*TEXTE SOURCE:*
Festival de la Fiction 2023 - Etat des lieux et priorités du SPI
Date de publication : 15/09/2023 - 09:00
Intégration des plateformes dans l'écosystème, avenir du service public, hausse des taux directeurs, intelligence artificielle générative… Nombreux ont été les enjeux abordés par plusieurs producteurs du SPI lors du point presse annuel.
"Sommes-nous à la veille d'un effondrement d'une bulle dans l'audiovisuel ? Il est légitime de se poser la question. Ne faut-il pas prioritairement renforcer les acteurs locaux afin que le marché ne soit pas volatile ? Il est important que nos acteurs publics et privés soient protégés et renforcés", déclare Nora Melhli, présidente du bureau de l'audiovisuel du SPI, lors du point presse rochelais.

*DONNÉES FOURNIES:*
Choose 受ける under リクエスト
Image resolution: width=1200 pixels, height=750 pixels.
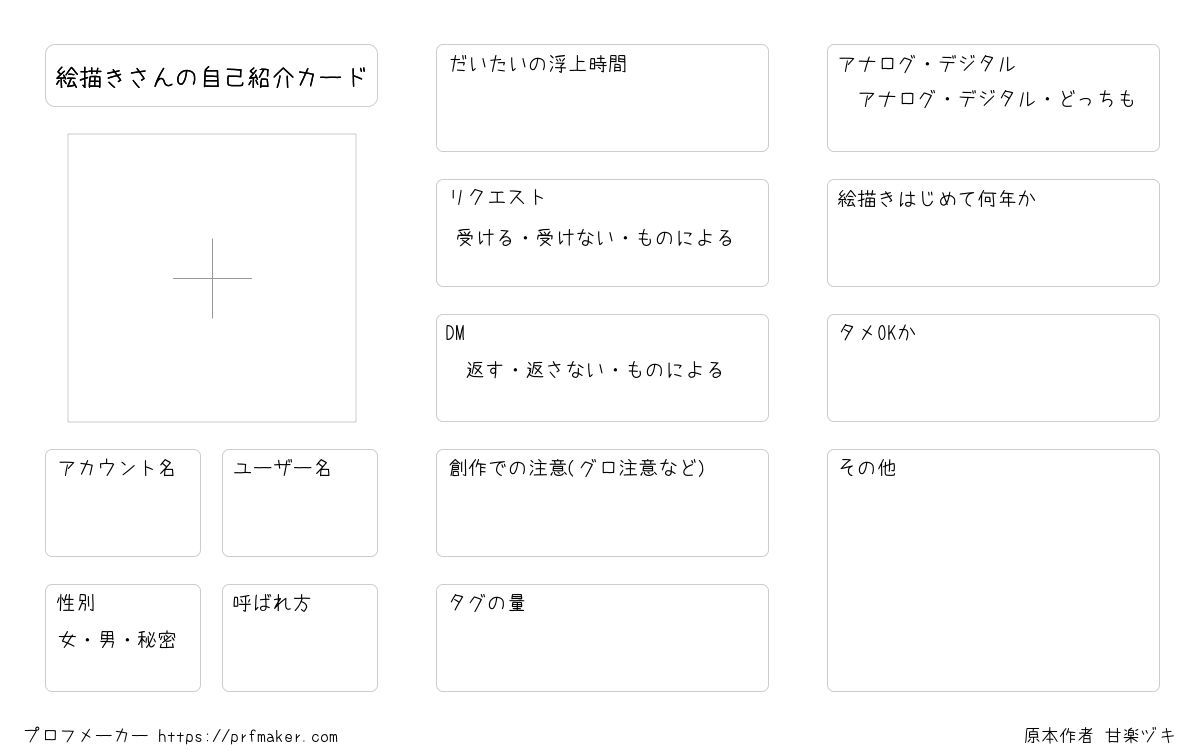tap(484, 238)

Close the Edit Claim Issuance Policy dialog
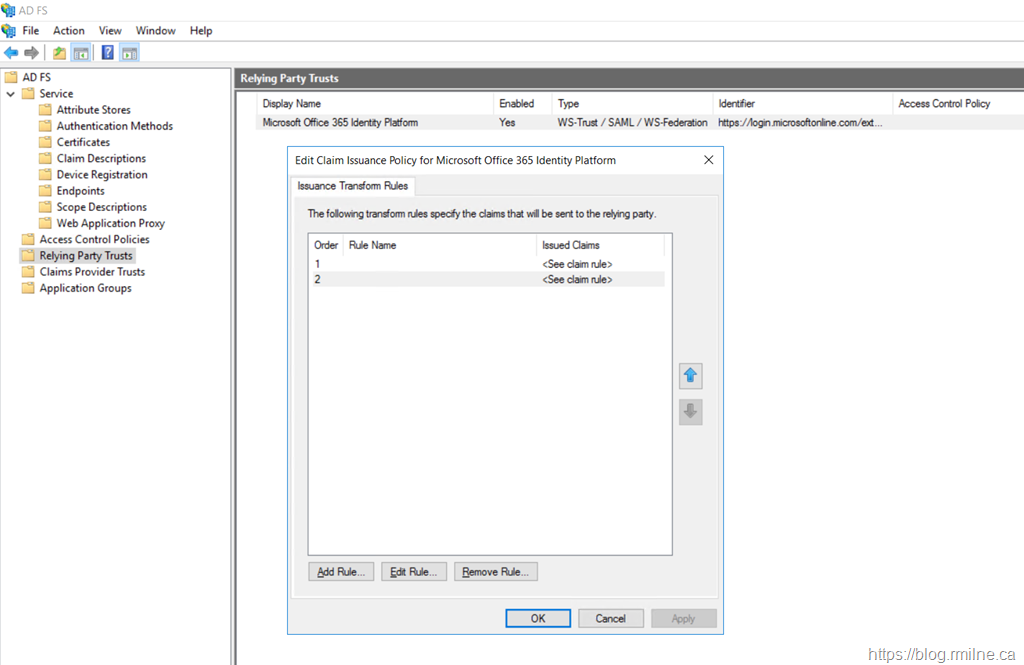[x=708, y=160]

* * *

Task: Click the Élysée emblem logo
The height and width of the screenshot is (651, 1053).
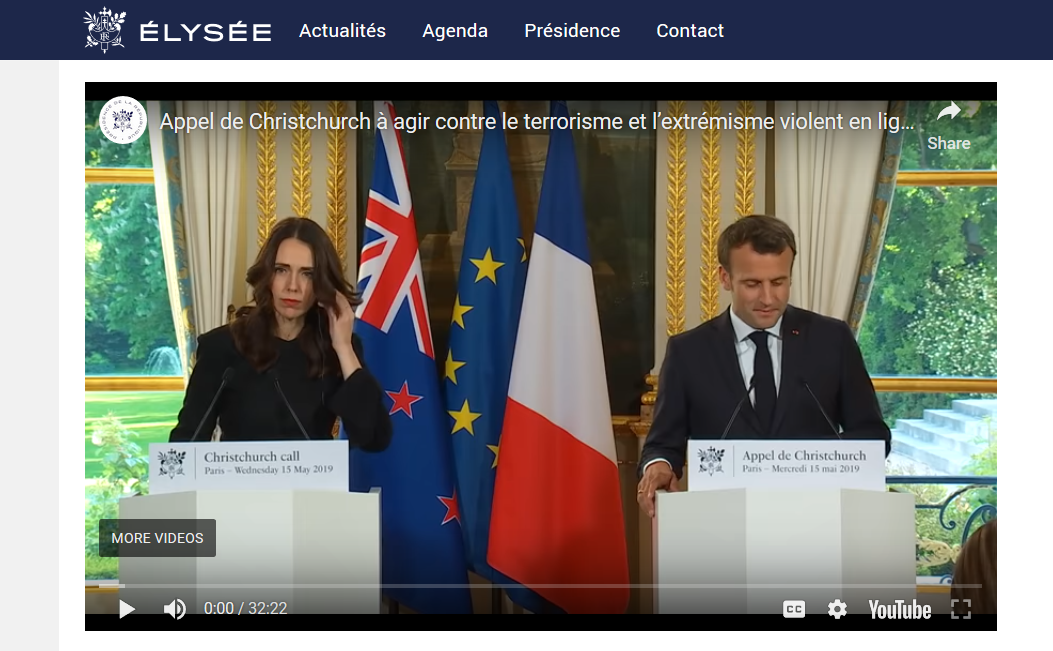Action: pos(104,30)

*TRAVAIL À FAIRE:*
A: D'après le texte source, quelle fonction Nora Melhli occupe-t-elle au SPI ?
B: Quels enjeux abordés lors du point presse le texte source énumère-t-il au début de la phrase commençant par « Intégration des plateformes » ? Donnez-les tous.
C: Comment traduire en anglais cette phrase du texte source : « Ne faut-il pas prioritairement renforcer les acteurs locaux afin que le marché ne soit pas volatile ? »
Les lignes n'ont aucun rapport avec le texte source.

*EXERCICES RÉSOLUS:*
A: Elle est présidente du bureau de l'audiovisuel du SPI.

B:
- l'intégration des plateformes dans l'écosystème
- l'avenir du service public
- la hausse des taux directeurs
- l'intelligence artificielle générative

C: Shouldn't local players be strengthened as a priority so that the market is not volatile?